Insomma si va nelle strade e si agisce in una condizione a metà tra la Legge di Murphy e Saturno contro.

 

E invece accadono cose che noi umani, soprattutto i militanti della sinistra, non avremmo immaginato.

 

Ai banchetti per raccogliere le firme per Unione Popolare si sono formate le file di persone per firmare. Giovani o anziani, in camicia o un po’ freakkettoni, uomini e donne.

 

 

Al primo banchetto poteva esserci l’eccezione, la casualità che ci sta sempre, una giornata fortunata. Ma anche il giorno dopo e in altri quartieri, le file si sono riproposte. Lunghe, visibili, ordinate e senza le molte rimostranze immaginate e per molti aspetti giustificate. Il tam tam delle telefonate tra i vari banchetti conferma lo stesso registro.

 

Ti chiedi e chiedi insieme alle altre compagne e compagni, come sia possibile? Che cosa ha spinto le persone a venire a firmare per sostenere quella che appare una impresa difficilissima, una incursione in territorio ostile come quello elettorale? E’ vero che elezioni alimentano da sempre una sorta di richiamo della foresta, gli ultimi anni e gli ultimi test elettorali ci hanno detto però il contrario, con una distanza accresciuta tra società e il rito delle elezioni.

 

Ma il fenomeno stavolta sta lì, davanti agli occhi, visibile, tangibile e del tutto inaspettato. Così come l’esigenza disattesa di una rappresentanza politica di interessi sociali ben definiti e riconoscibili.

 

 

Per esperienza e scaramanzia è sempre bene non alimentare aspettative e ragionare sui fatti più che sulle congetture. Ma forse qualche domanda in più su cosa stia agendo “dentro la società” e sul come le proposte politiche che si avanzano vengano vissute diversamente da chi sta al di fuori di riunioni e riualità spesso esasperanti, andrà posta.

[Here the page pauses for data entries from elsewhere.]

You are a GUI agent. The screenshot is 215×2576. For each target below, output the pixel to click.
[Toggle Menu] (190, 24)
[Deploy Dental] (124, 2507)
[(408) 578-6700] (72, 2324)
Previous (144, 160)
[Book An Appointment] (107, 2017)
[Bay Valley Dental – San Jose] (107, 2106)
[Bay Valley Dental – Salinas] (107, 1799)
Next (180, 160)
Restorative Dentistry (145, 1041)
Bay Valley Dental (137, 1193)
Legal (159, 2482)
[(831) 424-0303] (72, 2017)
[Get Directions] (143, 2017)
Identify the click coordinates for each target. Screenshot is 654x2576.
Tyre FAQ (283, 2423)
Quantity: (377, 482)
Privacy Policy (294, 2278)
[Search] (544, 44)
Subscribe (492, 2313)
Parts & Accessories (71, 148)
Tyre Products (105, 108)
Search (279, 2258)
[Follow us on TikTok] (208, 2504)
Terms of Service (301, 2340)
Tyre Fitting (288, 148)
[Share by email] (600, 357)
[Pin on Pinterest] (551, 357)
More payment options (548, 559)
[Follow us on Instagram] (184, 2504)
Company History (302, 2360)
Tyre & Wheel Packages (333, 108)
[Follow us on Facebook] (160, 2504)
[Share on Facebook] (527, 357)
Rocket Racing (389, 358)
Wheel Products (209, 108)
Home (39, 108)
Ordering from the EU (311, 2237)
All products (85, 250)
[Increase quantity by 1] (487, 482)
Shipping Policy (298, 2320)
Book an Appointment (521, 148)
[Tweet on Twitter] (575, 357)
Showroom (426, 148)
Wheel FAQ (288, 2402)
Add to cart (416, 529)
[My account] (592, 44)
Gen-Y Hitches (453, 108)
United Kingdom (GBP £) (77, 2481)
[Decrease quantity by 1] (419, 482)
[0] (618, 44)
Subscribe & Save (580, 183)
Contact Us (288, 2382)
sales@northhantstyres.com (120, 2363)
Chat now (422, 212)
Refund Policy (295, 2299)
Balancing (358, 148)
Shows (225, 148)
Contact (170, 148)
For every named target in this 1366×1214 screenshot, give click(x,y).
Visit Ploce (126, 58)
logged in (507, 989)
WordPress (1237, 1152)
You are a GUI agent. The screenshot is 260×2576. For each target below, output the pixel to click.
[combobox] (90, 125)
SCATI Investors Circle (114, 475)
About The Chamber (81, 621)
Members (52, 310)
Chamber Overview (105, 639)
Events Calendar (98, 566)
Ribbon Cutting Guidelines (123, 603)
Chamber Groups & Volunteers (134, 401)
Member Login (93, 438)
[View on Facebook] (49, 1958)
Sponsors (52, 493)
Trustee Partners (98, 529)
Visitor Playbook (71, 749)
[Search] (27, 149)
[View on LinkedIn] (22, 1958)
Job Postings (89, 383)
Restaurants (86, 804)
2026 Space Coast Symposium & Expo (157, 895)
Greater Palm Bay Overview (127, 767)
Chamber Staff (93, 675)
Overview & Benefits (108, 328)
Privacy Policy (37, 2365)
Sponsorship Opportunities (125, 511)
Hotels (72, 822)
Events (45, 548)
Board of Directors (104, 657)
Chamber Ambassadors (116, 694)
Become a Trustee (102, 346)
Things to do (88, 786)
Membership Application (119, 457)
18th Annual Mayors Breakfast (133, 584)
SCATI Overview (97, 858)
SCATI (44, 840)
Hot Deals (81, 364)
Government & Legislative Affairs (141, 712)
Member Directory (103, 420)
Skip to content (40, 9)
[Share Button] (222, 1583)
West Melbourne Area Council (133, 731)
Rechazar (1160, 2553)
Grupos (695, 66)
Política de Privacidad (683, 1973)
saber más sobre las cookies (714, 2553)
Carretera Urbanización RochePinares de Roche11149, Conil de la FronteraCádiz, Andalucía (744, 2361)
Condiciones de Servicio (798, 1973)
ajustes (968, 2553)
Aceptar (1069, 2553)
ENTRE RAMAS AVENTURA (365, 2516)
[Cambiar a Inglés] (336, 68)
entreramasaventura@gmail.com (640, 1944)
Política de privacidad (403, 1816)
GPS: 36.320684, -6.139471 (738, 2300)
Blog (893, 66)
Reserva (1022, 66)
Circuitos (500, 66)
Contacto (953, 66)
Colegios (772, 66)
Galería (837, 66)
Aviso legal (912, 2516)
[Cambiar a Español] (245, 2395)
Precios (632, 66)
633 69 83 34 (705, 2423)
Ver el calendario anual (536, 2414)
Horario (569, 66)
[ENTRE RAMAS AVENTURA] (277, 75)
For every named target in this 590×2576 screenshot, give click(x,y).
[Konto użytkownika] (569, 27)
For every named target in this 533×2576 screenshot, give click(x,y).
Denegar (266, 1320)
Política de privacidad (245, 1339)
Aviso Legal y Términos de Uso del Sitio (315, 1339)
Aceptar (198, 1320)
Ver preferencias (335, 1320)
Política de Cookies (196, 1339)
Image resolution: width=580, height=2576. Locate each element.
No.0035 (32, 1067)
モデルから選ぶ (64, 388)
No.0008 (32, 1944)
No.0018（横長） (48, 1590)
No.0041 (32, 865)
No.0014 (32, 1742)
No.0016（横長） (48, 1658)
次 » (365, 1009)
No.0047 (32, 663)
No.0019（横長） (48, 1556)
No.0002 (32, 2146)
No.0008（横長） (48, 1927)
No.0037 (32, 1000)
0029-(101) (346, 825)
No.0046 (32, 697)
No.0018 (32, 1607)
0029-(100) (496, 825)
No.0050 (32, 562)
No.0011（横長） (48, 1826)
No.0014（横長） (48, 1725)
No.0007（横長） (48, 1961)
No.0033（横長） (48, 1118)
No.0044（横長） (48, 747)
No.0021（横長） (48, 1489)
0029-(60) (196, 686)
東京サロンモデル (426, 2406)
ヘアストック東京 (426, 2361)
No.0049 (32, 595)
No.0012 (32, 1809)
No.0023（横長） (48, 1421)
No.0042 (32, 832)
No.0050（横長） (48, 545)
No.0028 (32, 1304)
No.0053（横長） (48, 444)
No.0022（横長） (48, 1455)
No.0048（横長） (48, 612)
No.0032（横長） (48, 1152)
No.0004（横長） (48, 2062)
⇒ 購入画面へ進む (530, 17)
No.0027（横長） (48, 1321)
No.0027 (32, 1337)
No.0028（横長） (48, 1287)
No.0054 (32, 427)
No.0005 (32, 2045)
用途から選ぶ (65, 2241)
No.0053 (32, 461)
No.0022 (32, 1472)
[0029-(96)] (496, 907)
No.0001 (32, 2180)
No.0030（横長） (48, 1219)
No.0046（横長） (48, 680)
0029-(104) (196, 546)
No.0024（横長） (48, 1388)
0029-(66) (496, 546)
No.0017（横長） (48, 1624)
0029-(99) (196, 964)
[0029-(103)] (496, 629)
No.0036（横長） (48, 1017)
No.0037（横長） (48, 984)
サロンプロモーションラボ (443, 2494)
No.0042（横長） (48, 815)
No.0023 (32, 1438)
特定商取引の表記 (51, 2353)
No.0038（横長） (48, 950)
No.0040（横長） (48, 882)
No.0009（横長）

Che ci sia più vita nella società reale che nella “politica” è vero anche nel mondo, nei riti e nei miti del “popolo della sinistra”.

 

Intanto si prosegue con altri banchetti per strada. La corsa contro il tempo per raccogliere le firme necessarie a presentare Unione Popolare alle elezioni è ancora aperta e tutt’altro che aquisita. E poi si spera anche di potere presentare il conto a chi ha devastato e sta devastando questo paese.